→ **Document extract**:
Social Security beneficiaries got a 3.6 percent COLA in their January 2012 checks, the first in three years (after a period of low or negative inflation).  If the market experts that Yahoo! polled are correct, we reckon that the next COLA will be about 1.7 percent.  (See table.)

Effective date COLA (percent)
December 2005 4.1
December 2006 3.3
December 2007 2.3
December 2008 5.8
December 2009 0.0
December 2010 0.0
December 2011 3.6
December 2012 (estimate) 1.5 – 1.8
Note:  The COLAs take effect in December of the year shown and appear in beneficiaries’ checks in January.
Source:  Social Security Administration, Center on Budget and Policy Priorities.

Higher Medicare premiums will offset part of that increase.  Most Social Security recipients 65 or older — and many disabled beneficiaries under age 65 — enroll in Medicare’s Supplementary Medical Insurance (better known as “Part B”) and have premiums taken from their monthly checks.  If Part B premiums rise by $9 per month next year, as the program’s trustees estimated this spring, the average retiree — who gets about $1,200 a month from Social Security— would come out ahead by $12 a month.

→ **Data segment**:
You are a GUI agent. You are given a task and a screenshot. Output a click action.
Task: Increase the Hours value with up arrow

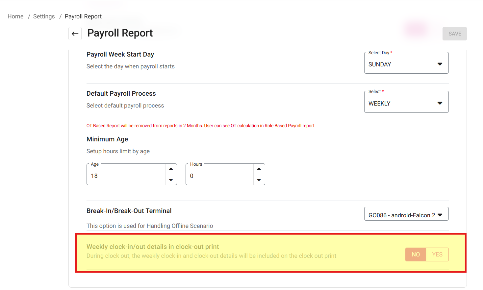[259, 169]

→ **Problem requirements**: Extend the piece on the Social Security cost-of-living adjustment and Medicare premiums, picking up after its final sentence. The listing is not needed for this work.

→ **Answer space**:
Most Social Security beneficiaries are protected against any drop in their monthly check when Medicare premiums rise, and for many of them, Medicaid pays the entire premium on their behalf.

This will be the 38th year that SSA has figured the COLAs based on an automatic process that policymakers enacted in 1972.  Other key provisions of Social Security — including the maximum wage and salary level on which Social Security payroll taxes are levied (currently $110,100) — will also change automatically as the agency finishes tallying the data.